§ **RECORDS PROVIDED**
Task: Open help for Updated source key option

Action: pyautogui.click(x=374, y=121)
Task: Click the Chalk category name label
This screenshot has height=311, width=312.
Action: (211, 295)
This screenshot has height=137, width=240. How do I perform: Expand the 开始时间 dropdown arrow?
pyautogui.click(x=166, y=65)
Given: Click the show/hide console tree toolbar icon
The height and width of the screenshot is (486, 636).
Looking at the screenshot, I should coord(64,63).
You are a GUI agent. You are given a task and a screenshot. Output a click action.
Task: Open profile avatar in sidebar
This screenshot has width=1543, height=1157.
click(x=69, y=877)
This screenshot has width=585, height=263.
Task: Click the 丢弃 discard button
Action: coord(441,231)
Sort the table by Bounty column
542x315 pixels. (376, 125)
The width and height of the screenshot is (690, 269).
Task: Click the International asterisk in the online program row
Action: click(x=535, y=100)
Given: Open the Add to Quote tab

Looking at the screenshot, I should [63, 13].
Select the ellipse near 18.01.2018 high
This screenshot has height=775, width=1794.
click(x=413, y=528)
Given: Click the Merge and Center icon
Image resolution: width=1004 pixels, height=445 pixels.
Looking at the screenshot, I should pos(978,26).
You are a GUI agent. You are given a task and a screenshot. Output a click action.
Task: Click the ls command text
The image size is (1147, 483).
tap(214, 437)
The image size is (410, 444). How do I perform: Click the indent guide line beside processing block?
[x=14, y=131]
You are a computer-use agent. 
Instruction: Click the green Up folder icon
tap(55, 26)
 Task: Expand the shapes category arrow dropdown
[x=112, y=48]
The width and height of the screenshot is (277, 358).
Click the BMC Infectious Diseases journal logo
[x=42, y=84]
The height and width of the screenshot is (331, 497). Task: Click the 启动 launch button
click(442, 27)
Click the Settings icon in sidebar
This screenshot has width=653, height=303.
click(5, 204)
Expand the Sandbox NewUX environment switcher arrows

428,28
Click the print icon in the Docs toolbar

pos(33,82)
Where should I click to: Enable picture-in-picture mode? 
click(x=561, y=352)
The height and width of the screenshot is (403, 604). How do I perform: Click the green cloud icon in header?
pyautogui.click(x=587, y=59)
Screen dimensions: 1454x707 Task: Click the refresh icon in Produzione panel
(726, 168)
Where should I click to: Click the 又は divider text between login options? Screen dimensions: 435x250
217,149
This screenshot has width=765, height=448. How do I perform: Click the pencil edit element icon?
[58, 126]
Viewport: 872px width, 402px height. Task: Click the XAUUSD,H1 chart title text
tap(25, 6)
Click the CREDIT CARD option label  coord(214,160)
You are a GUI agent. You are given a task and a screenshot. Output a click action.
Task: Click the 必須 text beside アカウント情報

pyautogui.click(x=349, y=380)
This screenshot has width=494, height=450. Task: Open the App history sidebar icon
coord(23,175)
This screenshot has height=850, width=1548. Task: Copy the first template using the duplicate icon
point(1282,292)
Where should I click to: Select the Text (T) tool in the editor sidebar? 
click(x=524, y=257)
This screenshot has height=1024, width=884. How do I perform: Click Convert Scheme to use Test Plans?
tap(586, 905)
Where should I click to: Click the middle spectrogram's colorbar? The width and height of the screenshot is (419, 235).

§ **YOUR ASSIGNMENT**
Write out each line of the data above again, exactly as given.

§ **RESULT**
Task: Open help for Updated source key option

Action: pyautogui.click(x=374, y=121)
Task: Click the Chalk category name label
This screenshot has height=311, width=312.
Action: (211, 295)
This screenshot has height=137, width=240. How do I perform: Expand the 开始时间 dropdown arrow?
pyautogui.click(x=166, y=65)
Given: Click the show/hide console tree toolbar icon
The height and width of the screenshot is (486, 636).
Looking at the screenshot, I should coord(64,63).
You are a GUI agent. You are given a task and a screenshot. Output a click action.
Task: Open profile avatar in sidebar
This screenshot has width=1543, height=1157.
click(x=69, y=877)
This screenshot has width=585, height=263.
Task: Click the 丢弃 discard button
Action: coord(441,231)
Sort the table by Bounty column
542x315 pixels. (376, 125)
The width and height of the screenshot is (690, 269).
Task: Click the International asterisk in the online program row
Action: click(x=535, y=100)
Given: Open the Add to Quote tab

Looking at the screenshot, I should [63, 13].
Select the ellipse near 18.01.2018 high
This screenshot has height=775, width=1794.
click(x=413, y=528)
Given: Click the Merge and Center icon
Image resolution: width=1004 pixels, height=445 pixels.
Looking at the screenshot, I should pos(978,26).
You are a GUI agent. You are given a task and a screenshot. Output a click action.
Task: Click the ls command text
The image size is (1147, 483).
tap(214, 437)
The image size is (410, 444). How do I perform: Click the indent guide line beside processing block?
[x=14, y=131]
You are a computer-use agent. 
Instruction: Click the green Up folder icon
tap(55, 26)
 Task: Expand the shapes category arrow dropdown
[x=112, y=48]
The width and height of the screenshot is (277, 358).
Click the BMC Infectious Diseases journal logo
[x=42, y=84]
The height and width of the screenshot is (331, 497). Task: Click the 启动 launch button
click(442, 27)
Click the Settings icon in sidebar
This screenshot has width=653, height=303.
click(5, 204)
Expand the Sandbox NewUX environment switcher arrows

428,28
Click the print icon in the Docs toolbar

pos(33,82)
Where should I click to: Enable picture-in-picture mode? 
click(x=561, y=352)
The height and width of the screenshot is (403, 604). How do I perform: Click the green cloud icon in header?
pyautogui.click(x=587, y=59)
Screen dimensions: 1454x707 Task: Click the refresh icon in Produzione panel
(726, 168)
Where should I click to: Click the 又は divider text between login options? Screen dimensions: 435x250
217,149
This screenshot has width=765, height=448. How do I perform: Click the pencil edit element icon?
[58, 126]
Viewport: 872px width, 402px height. Task: Click the XAUUSD,H1 chart title text
tap(25, 6)
Click the CREDIT CARD option label  coord(214,160)
You are a GUI agent. You are given a task and a screenshot. Output a click action.
Task: Click the 必須 text beside アカウント情報

pyautogui.click(x=349, y=380)
This screenshot has width=494, height=450. Task: Open the App history sidebar icon
coord(23,175)
This screenshot has height=850, width=1548. Task: Copy the first template using the duplicate icon
point(1282,292)
Where should I click to: Select the Text (T) tool in the editor sidebar? 
click(x=524, y=257)
This screenshot has height=1024, width=884. How do I perform: Click Convert Scheme to use Test Plans?
tap(586, 905)
Where should I click to: Click the middle spectrogram's colorbar? The width and height of the screenshot is (419, 235).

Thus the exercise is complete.